On August 28, 2013, a consortium of U.S. banking, housing and securities regulators (the “Agencies”)  re-proposed the joint regulations (the “Re-Proposed Rules”), to implement Section 15G of the Securities Exchange Act of 1934. Section 15G requires the Agencies to prescribe joint regulations to require “any securitizer to retain an economic interest in a portion of the credit risk for any asset that the securitizer, through the issuance of an asset-backed security, transfers, sells or conveys to a third party.”  This has popularly been referred to as a “skin in the game” requirement intended to align the interests of those originating or aggregating loans with the interests of investors in securitizations of those loans. The Re-Proposed Rules are the Agencies’ second attempt at rulemaking under Section 15G, the first coming with proposed joint regulations released on April 14, 2011 (the “Initial Proposed Rules”). 

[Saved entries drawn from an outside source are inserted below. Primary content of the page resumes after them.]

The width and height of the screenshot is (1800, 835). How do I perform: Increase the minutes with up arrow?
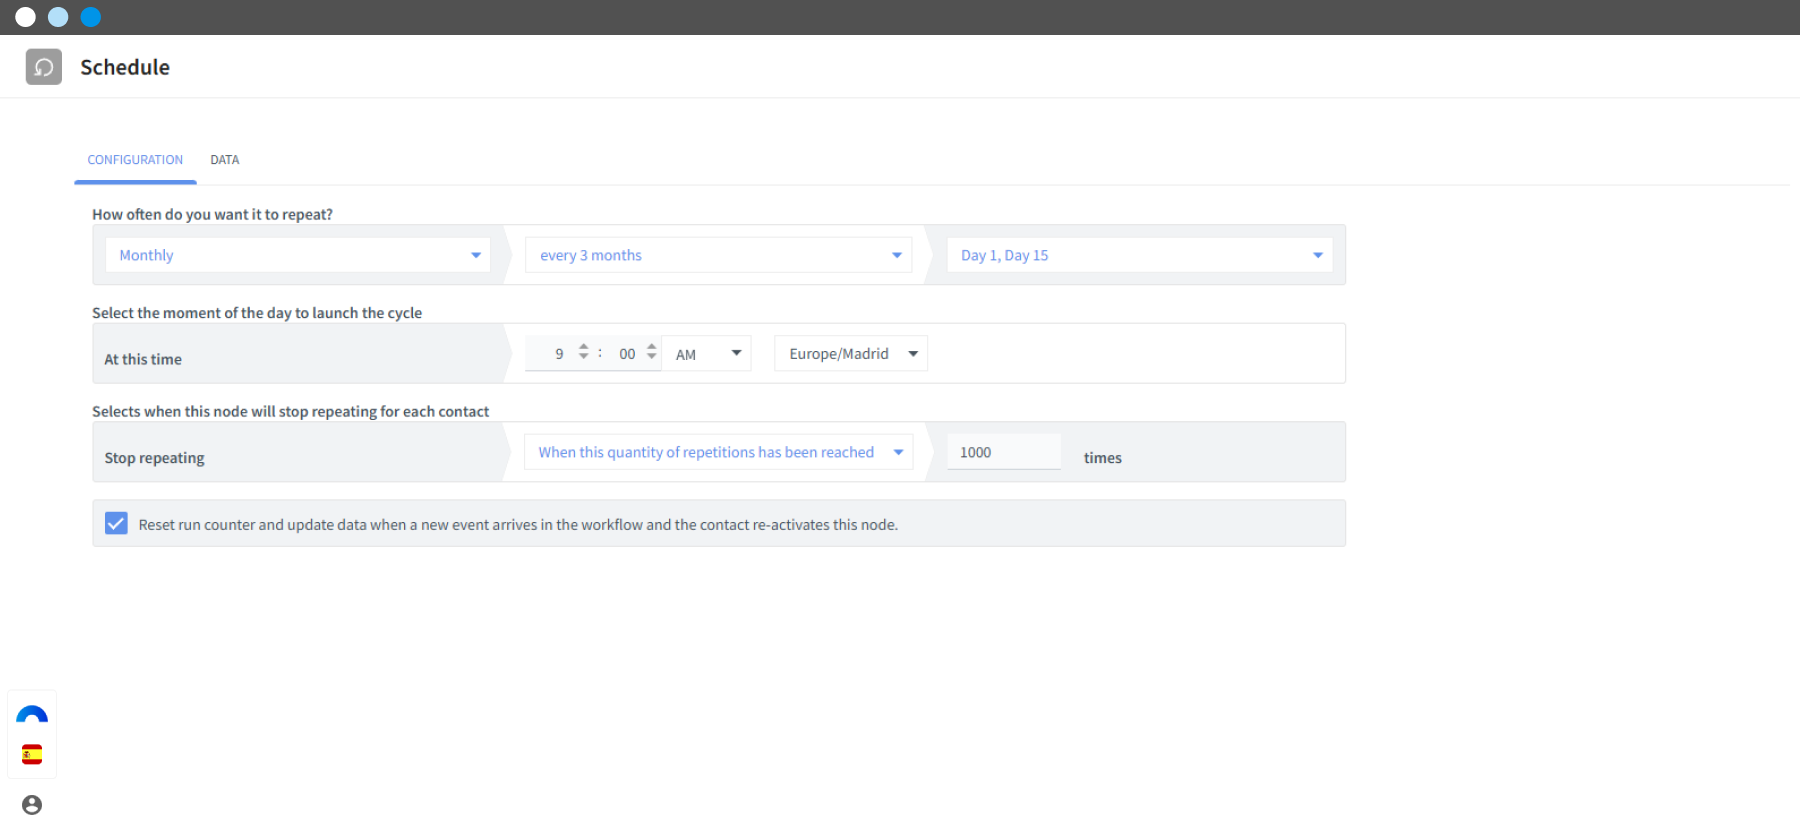(x=652, y=347)
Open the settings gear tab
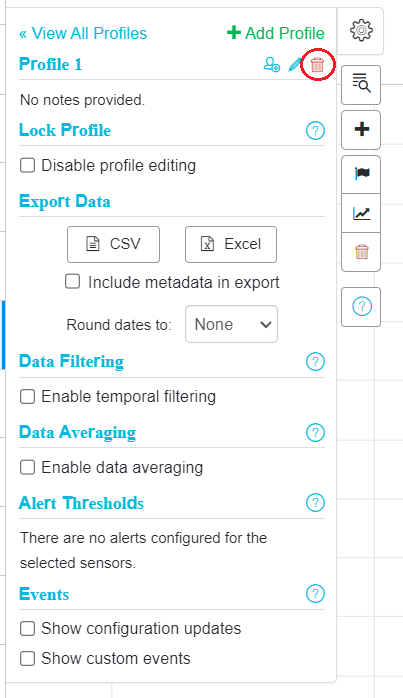This screenshot has width=403, height=698. coord(361,30)
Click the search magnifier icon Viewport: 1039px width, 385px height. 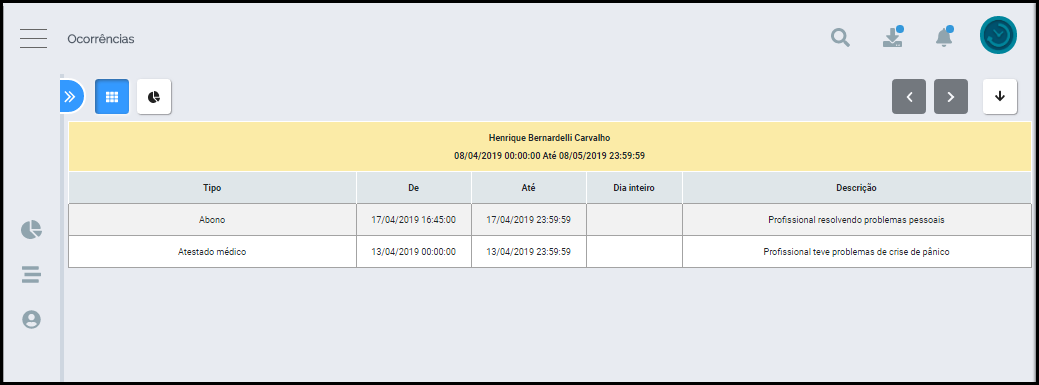click(840, 38)
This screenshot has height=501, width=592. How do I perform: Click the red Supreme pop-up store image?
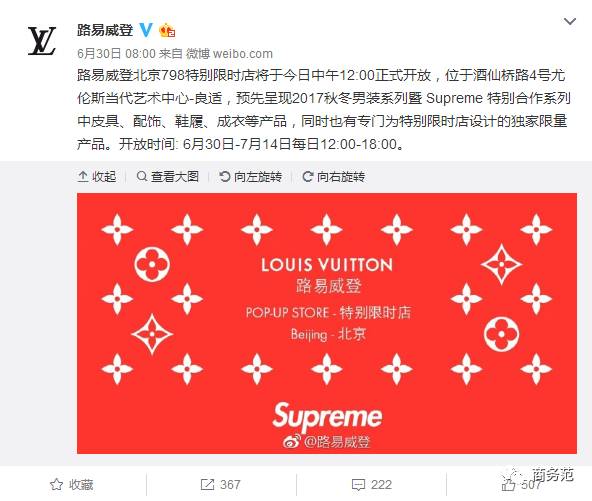coord(327,323)
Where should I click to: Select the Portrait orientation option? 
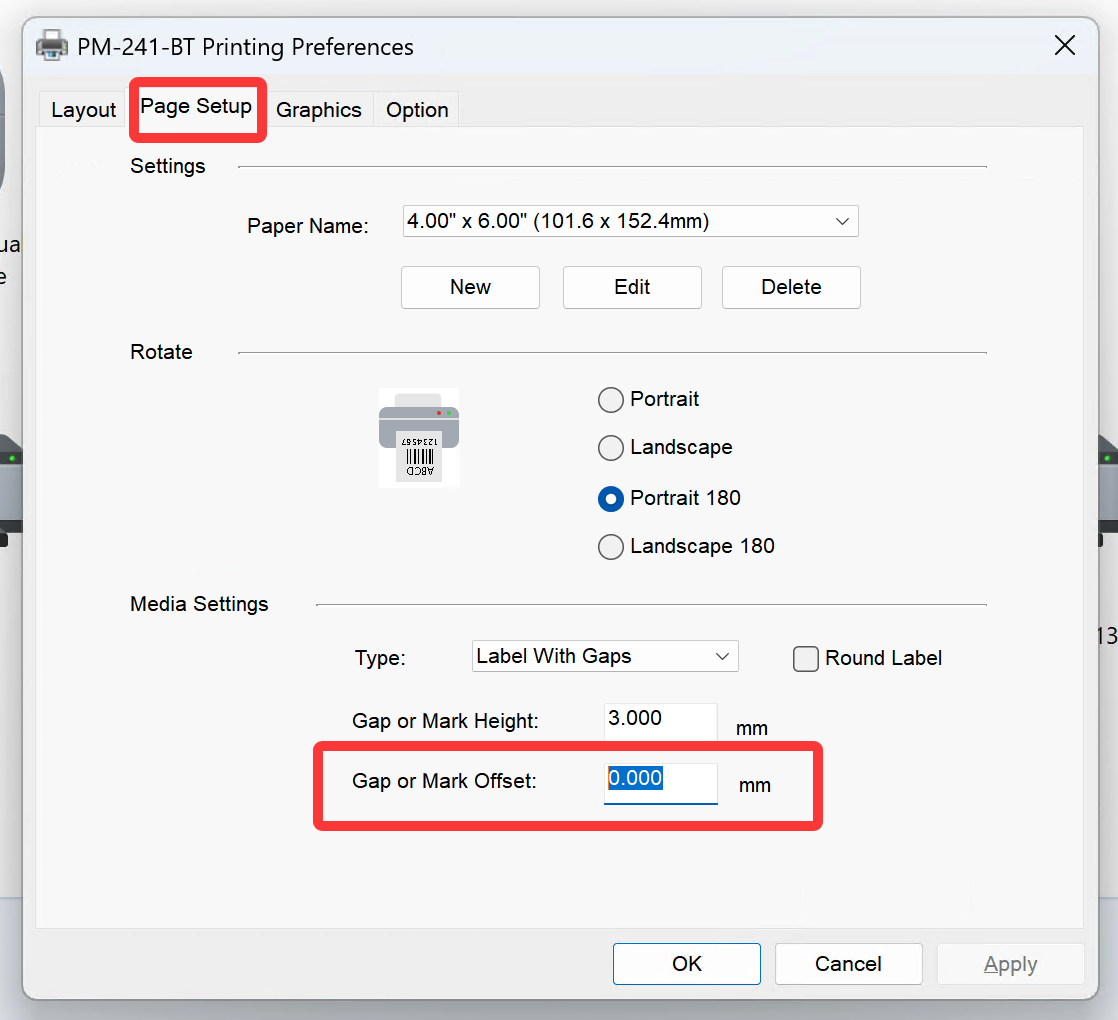click(x=611, y=400)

Both the Initial Proposed Rules and the Re-Proposed Rules would generally require a “securitizer” to retain at least 5 percent of the credit risk associated with the assets backing a securitization transaction, subject to various exemptions and offsets. The Initial Proposed Rules prescribed some basic forms of risk-retention that could be used in any type of securitization, as well as some forms of risk-retention that would apply only to specific types of securitizations (such as those involving revolving asset master trusts, which are common to credit-card and automobile floorplan securitization, CMBS transactions, certain federal agency securities issuances, and ABCP conduits).  The Re-Proposed Rules appear to be dramatically simpler than the Initial Proposed Rules and address many of the more significant issues presented by the Initial Proposed Rules. Nevertheless, the Re-Proposed Rules present a number of issues of their own.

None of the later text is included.